La terapia è one shot, cioè si fa una volta sola nella vita perché si mettono le cellule ematopoetiche in grado di produrre una emoglobina efficiente come quella naturale. Da quel punto in poi, le trasfusioni non serviranno più. Occorrerà solo monitorare il paziente la cui qualità della vita è destinata a migliorare notevolmente visto che non dovrà più sottoporsi alle trasfusioni mensili e alla terapia chelante, nonché ad altre terapie.

A questo punto il paziente può dirsi guarito dalla talassemia?
La parola guarigione in medicina si usa sempre con grande cautela e la prudenza vale anche in questo caso. Inoltre, bisogna considerare che la talassemia è una patologia cronica che danneggia vari organi e apparati. Dato che potranno essere trattati solo pazienti con almeno 12 anni di età, la malattia ha già avuto modo di incidere sull’organismo delle persone con talassemia. Si è però visto che dopo la terapia genica alcuni danni d’organo sono in parte regrediti. L’altra cosa da tenere a mente è che il paziente è in condizione di produrre una emoglobina efficiente ma potrà lo stesso trasmettere la malattia alla progenie.

Quanti pazienti sono stati trattati finora?
In tutto sono stati trattati circa 40 pazienti, con buoni risultati. I primi pazienti sono stati trattati 4 anni fa e continuano a non aver bisogno di trasfusioni e quindi nemmeno di terapia chelante.

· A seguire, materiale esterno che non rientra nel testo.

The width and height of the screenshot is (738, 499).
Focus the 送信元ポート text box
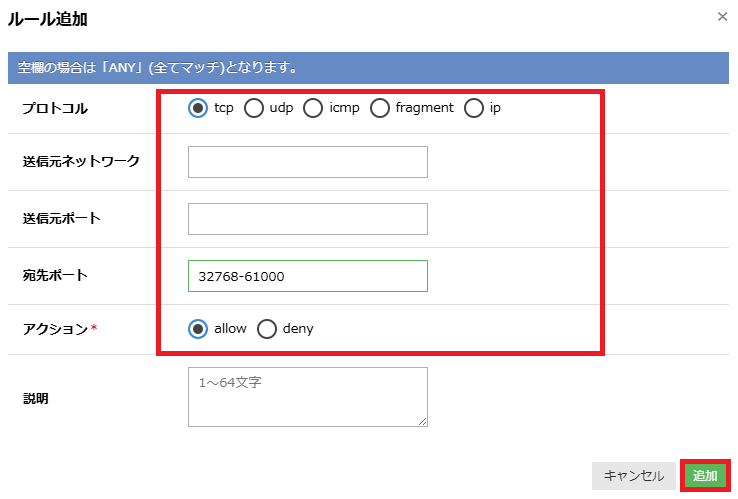(308, 219)
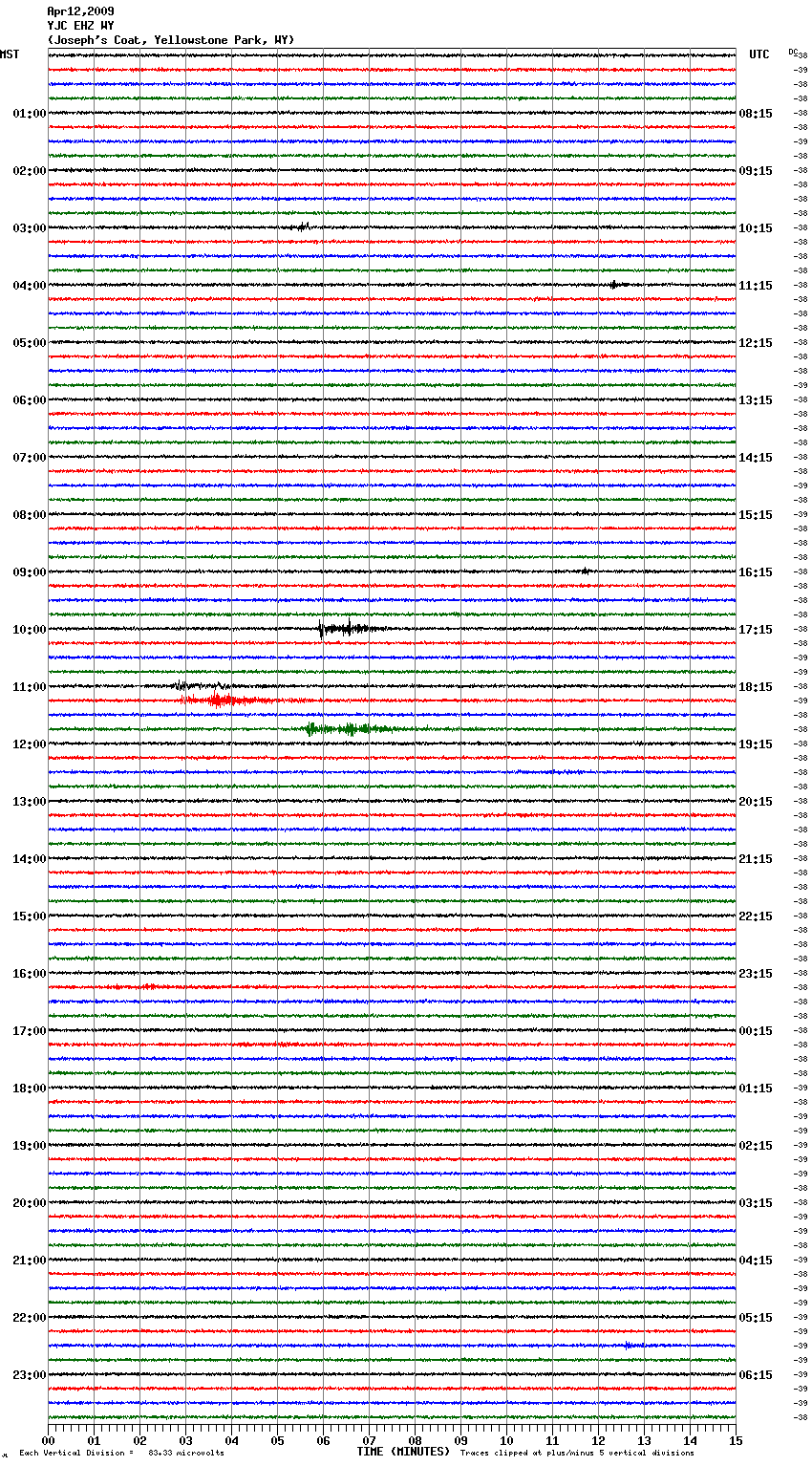Click the red seismic event below the 11:00 trace
The image size is (812, 1466).
[220, 701]
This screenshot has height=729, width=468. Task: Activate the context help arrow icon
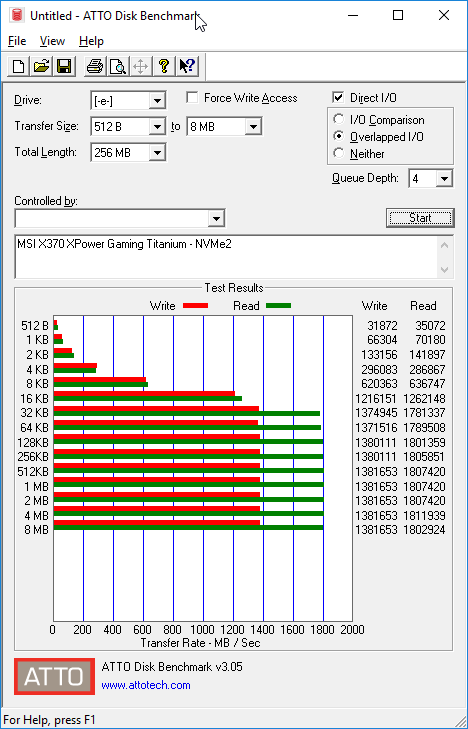coord(187,66)
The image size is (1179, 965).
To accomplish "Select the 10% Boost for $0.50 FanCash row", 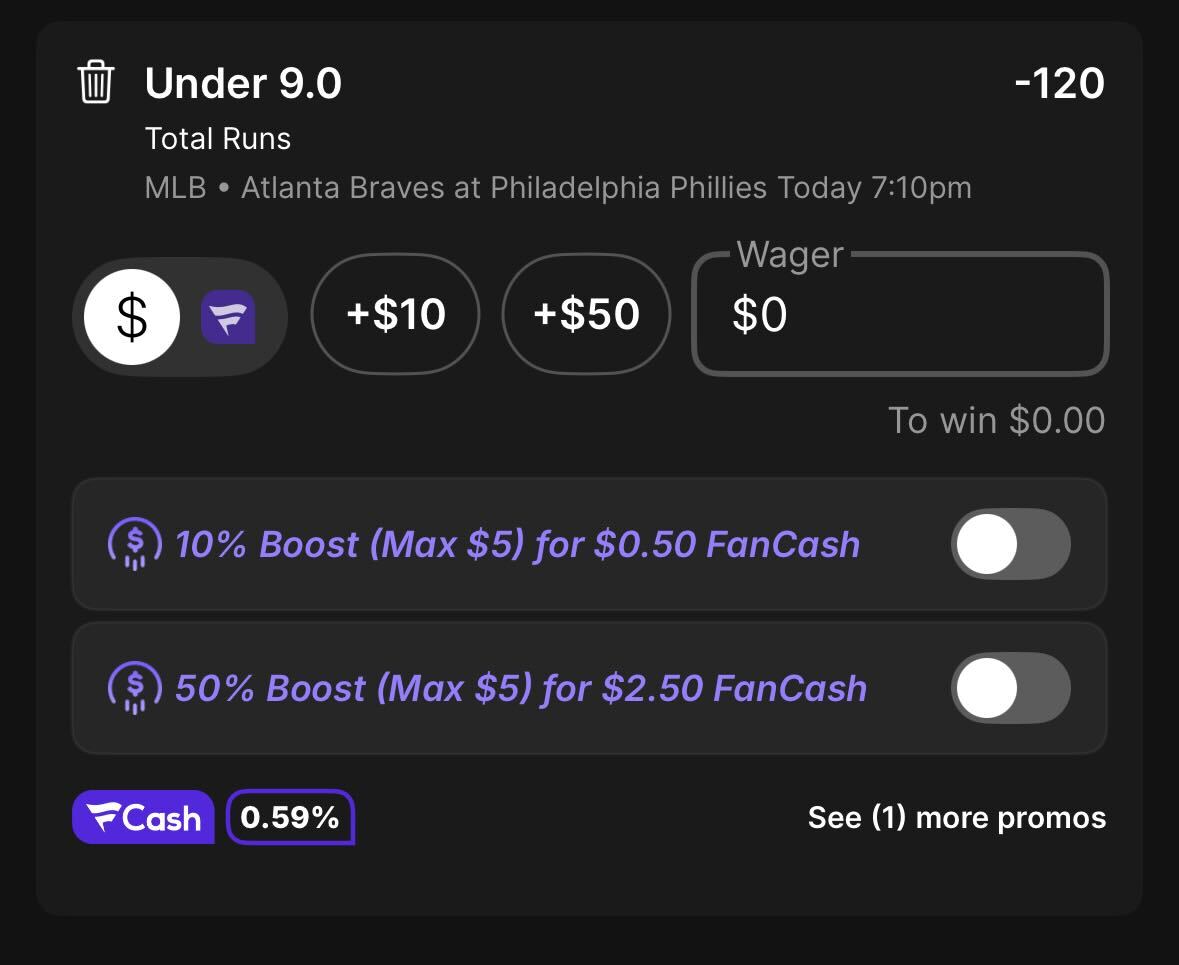I will [x=590, y=544].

L’azienda ha concordato con le autorità regolatorie di effettuare un lungo periodo di follow up, pari a 15 anni, per monitorare nel tempo l’effetto delle cure, la loro sicurezza e l’andamento della malattia.

L’approvazione del farmaco è condizionata. Cosa significa?
Conditional approval si traduce impropriamente con approvazione condizionata. L’approvazione in realtà è accelerata. Si tratta di un’approvazione molto veloce, perchè questa terapia ha ricevuto la PRIME designation, a fronte di continuare a produrre sempre nuovi dati di RWE derivanti dal follow-up a lungo termine che l’azienda si impegna a fare sia nei pazienti tarttati negli studi clinici che dopo AIC.

Sul tema dei costi della terapia cosa ci può dire?
Il farmaco non è ancora stato approvato dall’Ema e dunque non sono ancora iniziati i colloqui con le autorità regolatorie nazionali circa questi aspetti. Quello che possiamo dire è che l‘azienda propone di utilizzare un approccio basato sui risultati che si basa sul pagamento che può essere distribuito in cinque anni. In base a questo piano, l'azienda riceverebbe solo il 20% del costo totale del prodotto in anticipo e metterebbe a rischio il restante 80% qualora dopo un anno dalla cura il paziente non rispondesse più alla cura. Ciò verrà stabilito dimostrando la trasfusione indipendenza mantenuta al follow-up, piuttosto che usando marker specifici da definire con le autorità regolatorie, in particolare con AIFA al momento in cui si implementerà il registro di monitoraggio specifico. L’altro aspetto di cui tenere conto è che occorrerà paragonare una terapia che si fa una volta sola nella vita con terapie che si fanno per 40 o 50 anni, o anche di più, e che quindi hanno un costo singolo inferiore ma che sommate insieme comportano per i Payors un esborso molto elevato.

In conclusione, cosa possiamo dire?
Si apre una nuova era per le persone con beta-talassemia e per le loro famiglie. Per bluebird bio c’è l’enorme soddisfazione di guidare questo cambiamento e di coronare 27 anni di ricerche in questo settore pionieristico.